Texte affiché:
==*==

Disposés à servir le
Christ ? Vous l'êtes, sans doute,
mais vous avez encore besoin d'apprendre à
le servir dans son esprit, entraînés
et possédés par son amour.
L'Esprit des Samaritains. Ils ne
reçoivent point Jésus, parce qu'il se
dirige vers Jérusalem.
Les Juifs méprisent les Samaritains,
et ceux-ci le leur rendent bien. Jésus, lui,
s'élève au-dessus de la double
barrière dressée entre les deux
peuples par leur histoire politique et par leur
histoire religieuse. Tandis que les
Galiléens pieux, lorsqu'ils se rendent
à la capitale, font un détour pour ne
pas emprunter le territoire de Samarie,
Jésus suit la route directe. Il lui arrive
d'être mal accueilli - comme dans notre
récit -, il lui arrive d'ouvrir
l'accès du Royaume de Dieu à une
Samaritaine méprisée comme dans la
scène du puits de Jacob.
Les Juifs savent, et n'oublient pas, que les Samaritains
constituent une race impure.
Dans leurs veines coule le sang de femmes
païennes ! 0 tare impardonnable !
Mais comment la religion du Dieu Père s'arrêterait-elle à ces
misérables pensées ? Quoi
donc ! Un examen de sang, une épreuve
physiologique devrait définir
préalablement les bornes de l'action du
Très-Haut ? Mais non, il n'est plus
aujourd'hui ni juif, ni grec
(Col.
III, 11), dans la famille
des hommes frères. L'apôtre Paul
l'a proclamé au lendemain de la
résurrection du Christ, mort pour attirer
tous les hommes à lui.
Et il a fallu dix-huit siècles pour
que les chrétiens reconnussent - et avec
quelle hésitation encore - un frère dans le noir
et
dans le jaune ! Et aujourd'hui, alors que cent
ans d'efforts missionnaires devraient avoir
universellement imposé cette
élémentaire notion de l'unité de la famille humaine, le
réveil des impérialismes et des
racismes païens vient remettre la
lumière sous le boisseau. N'appelons pas un
homme : frère, avant de lui avoir
demandé : « D'où
viens-tu ? Et où diriges-tu tes
pas ? » Jésus marche vers
Jérusalem. Alors, fermons-lui nos portes, se
sont dit les villageois samaritains.
Gens méchants, cruels, inhospitaliers par
nature ? Non pas, mais victimes inconscientes
du catéchisme imposé, de la
leçon apprise, de la volonté
arrêtée de leurs chefs et de leurs
prêtres d'interdire à leur peuple tout
commerce avec celui de Juda. Savamment nourri par
une école, un clergé, un
gouvernement, le préjugé
étouffe la vérité
divine.

==*==

(Enregistrements pour trouver les éléments affichés)
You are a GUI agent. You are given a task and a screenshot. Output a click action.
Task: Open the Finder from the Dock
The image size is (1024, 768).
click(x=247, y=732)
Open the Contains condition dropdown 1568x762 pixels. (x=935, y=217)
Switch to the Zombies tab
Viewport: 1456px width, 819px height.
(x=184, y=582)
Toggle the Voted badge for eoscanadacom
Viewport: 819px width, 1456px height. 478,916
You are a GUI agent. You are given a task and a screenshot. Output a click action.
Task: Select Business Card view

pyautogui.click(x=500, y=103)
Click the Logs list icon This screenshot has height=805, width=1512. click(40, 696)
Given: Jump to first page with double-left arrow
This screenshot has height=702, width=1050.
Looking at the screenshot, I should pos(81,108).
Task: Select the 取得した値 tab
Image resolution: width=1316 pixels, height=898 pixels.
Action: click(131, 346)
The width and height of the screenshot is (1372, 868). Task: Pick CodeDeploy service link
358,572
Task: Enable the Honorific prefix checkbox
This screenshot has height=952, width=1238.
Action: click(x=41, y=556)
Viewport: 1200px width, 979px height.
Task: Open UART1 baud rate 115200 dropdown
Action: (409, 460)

==*==

Consigne:
Répondez brièvement à partir du texte sur les Samaritains :
(a) D'après le texte, pourquoi les Samaritains ne reçoivent-ils pas Jésus ?
(b) Que font les Galiléens pieux quand ils se rendent à la capitale ?
(c) Combien de siècles a-t-il fallu aux chrétiens pour reconnaître un frère « dans le noir et dans le jaune » ?

Réponse attendue:
(a) Parce qu'il se dirige vers Jérusalem.
(b) Ils font un détour pour ne pas passer par le territoire de Samarie.
(c) Dix-huit siècles.